Inside the sector, we know there is rarely a single “right” answer; good care depends on identity, preferences, medical realities, and family dynamics. But outside the sector, the path to understanding those options is rarely clear. Public portals vary in depth and accuracy; NHS and local authority information is improving but inconsistent, and private providers, understandably, often produce content that explains their services but rarely demystifies the system as a whole. Crucially, clear cost information is still the exception rather than the norm.
The result is predictable; families feel confused, vulnerable, and unsure whether they have made the best choice. And because people delay seeking support until a crisis point, risks escalate; falls, dehydration, malnutrition, and recurrent
infections become more likely. As providers, we see daily how early, high-quality preventative care keeps people safer at home for longer. That is why closing the information gap is not simply a communications challenge; it is a public health priority.
Why every provider must embrace an “educator
first” mindset
If we want better outcomes for people, a more confident workforce, and a more
sustainable sector, we must help the public understand what good care looks like
long before they need it. This responsibility cannot sit solely with government, charities, or overstretched NHS teams. Every organisation that interacts with the public has a role; home care providers, care homes, voluntary groups, community leaders, and local authorities.
When we educate rather than gatekeep, trust grows across the entire system. Informed families ask better questions, participate more actively in care planning, and have more realistic expectations. They understand what different service types can and cannot provide. They feel safer. And they experience private providers not as a “black box” but as transparent, collaborative partners.
For Radfield, this aligns closely with our purpose: helping our nation age well by staying connected to what matters most.

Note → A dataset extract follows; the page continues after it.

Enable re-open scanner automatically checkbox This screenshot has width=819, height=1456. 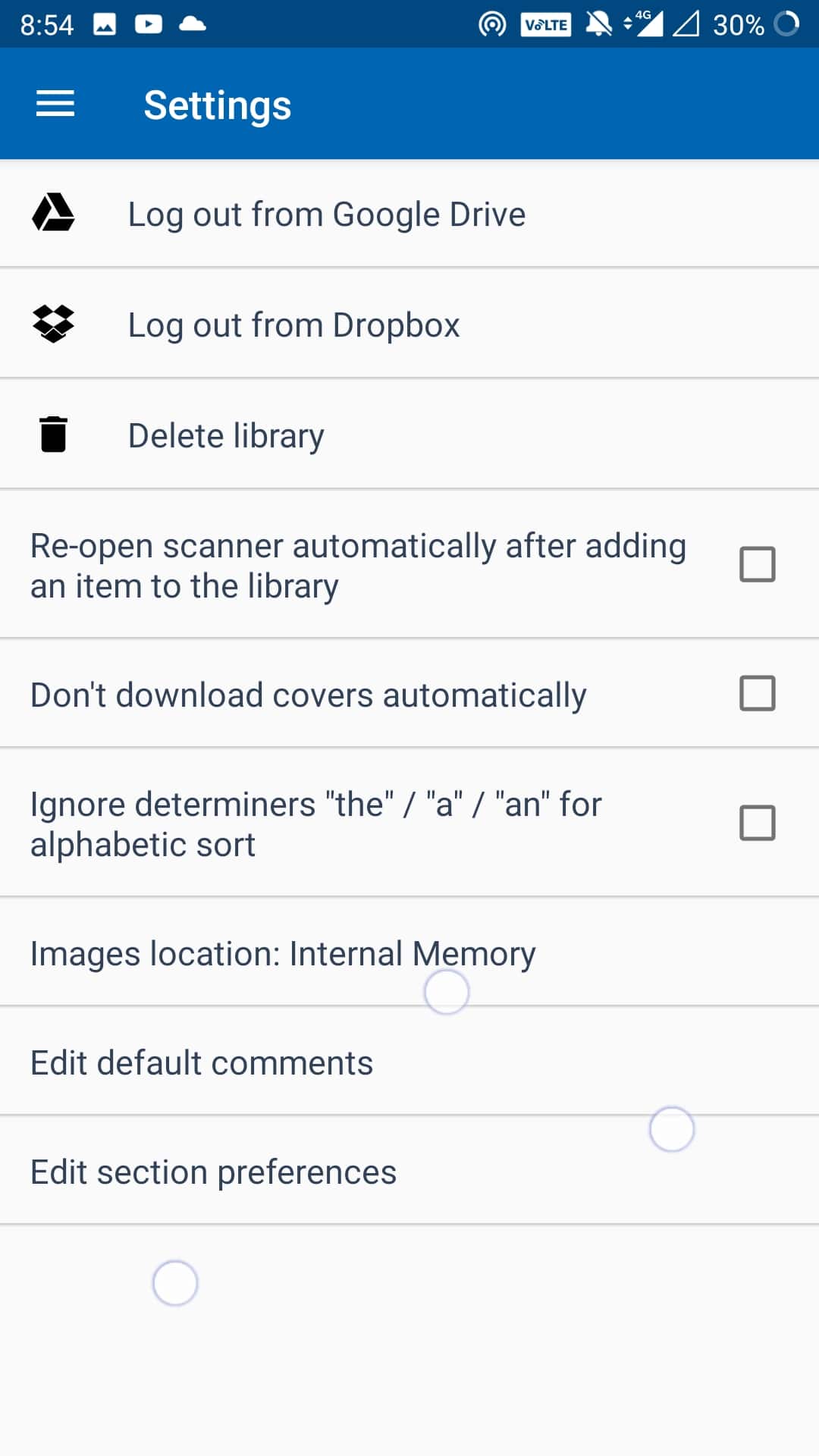pyautogui.click(x=757, y=564)
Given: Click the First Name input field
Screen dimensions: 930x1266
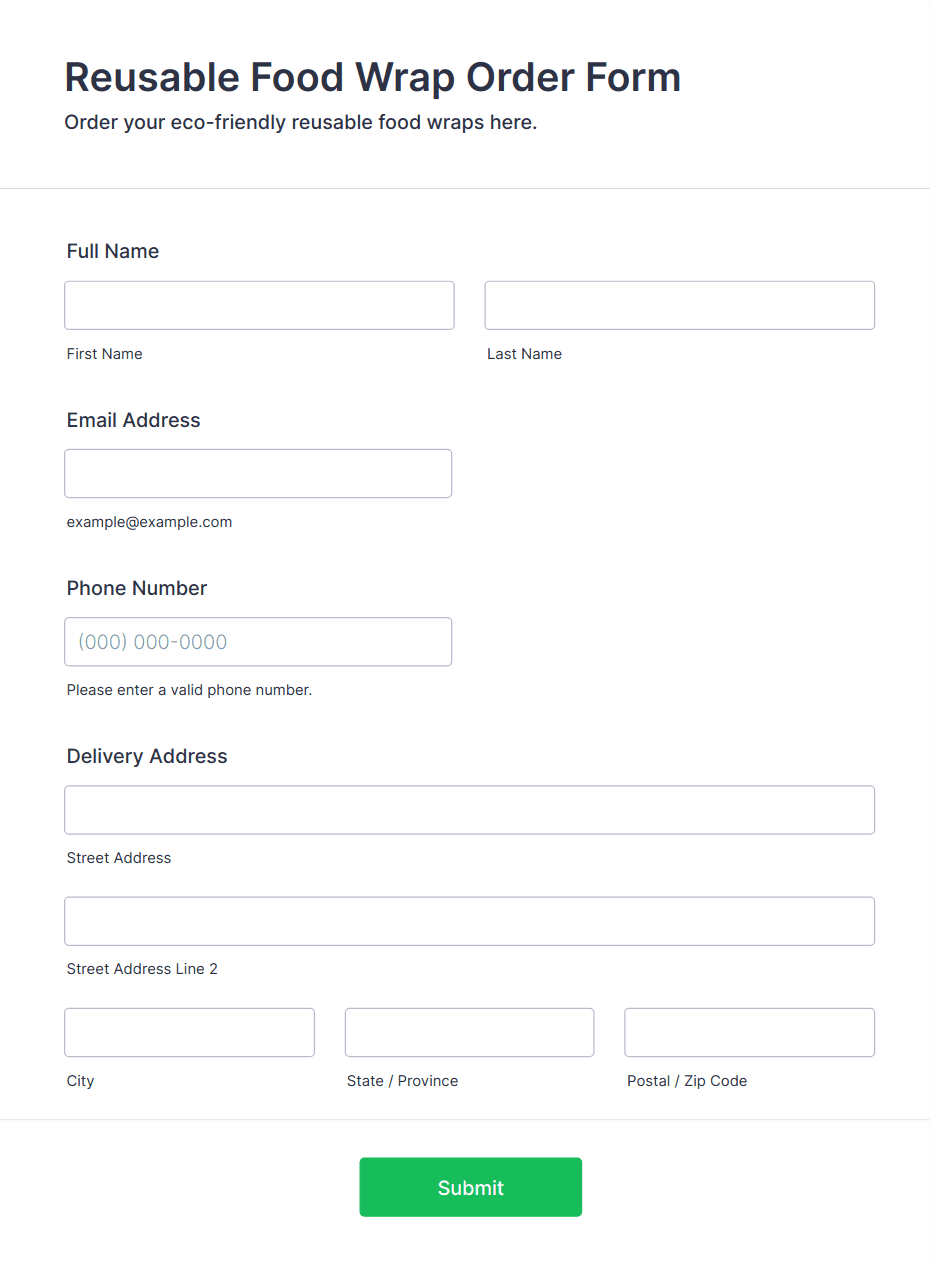Looking at the screenshot, I should tap(259, 305).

Education is not a campaign slogan; it is how we try to show up every day.
One practical example: Local Care Information
Days
One of the simplest ways we have approached this is through open, community-based “Care Information Days.” These are intentionally non-commercial spaces designed to reduce fear, build clarity, and give families the language and confidence to explore support options.
A typical event includes:
● A neutral, trusted venue; libraries, community centres, church halls.
● Short, jargon-free sessions explaining home care, live-in care, respite, dayopportunities, residential care, and nursing; how these services
complement each other; and what “good” looks like in each.
● Clear, myth-busting funding guidance; eligibility, Continuing Healthcare, top-ups, and what self-funding really means.
● No-pressure conversations with trained care professionals about personal
situations.
● Partnership by design; voluntary groups, dementia charities, carer support services, and GP link workers all present so families hear a unified message.
We consistently see three benefits. First, families come to us earlier; they ask proactive questions rather than emergency questions. Second, people
understand the boundaries of home care more clearly, which leads to safer decisions and better person-centred planning. Third, when providers share knowledge without selling, community trust rises across the whole sector.
This approach also reinforces our internal culture. Radfield’s “Be There” movement is about supporting identity, relationships, and purpose; families engage with that message far more positively when they understand that care is something to embrace, not fear.
Education lifts workforce pride too
Public education is not only for families; it shapes how our teams see themselves. When Care Professionals see providers clearly articulating the value of care, challenging misconceptions, and engaging openly with communities, their work
gains visibility and respect. Their role becomes more than tasks on a rota; it becomes enabling someone to stay connected to themselves and the people
they love. In a sector competing intensely for talent, this clarity of purpose matters.
A call for a sector-wide shift
If more of us commit to closing the information gap, families will make decisions earlier and with greater confidence. The public conversation will shift from crisis to living well. The workforce will feel more empowered, and providers across the system will benefit from a more stable, better-informed pipeline of care enquiries. This is not an impossible ambition. It simply requires each of us to take responsibility for education in our communities, share what works, and be open about what does not. At Radfield, we will continue to play our part and welcome
collaboration from others who want to help people stay connected to who they are, who they love, and what gives their day meaning.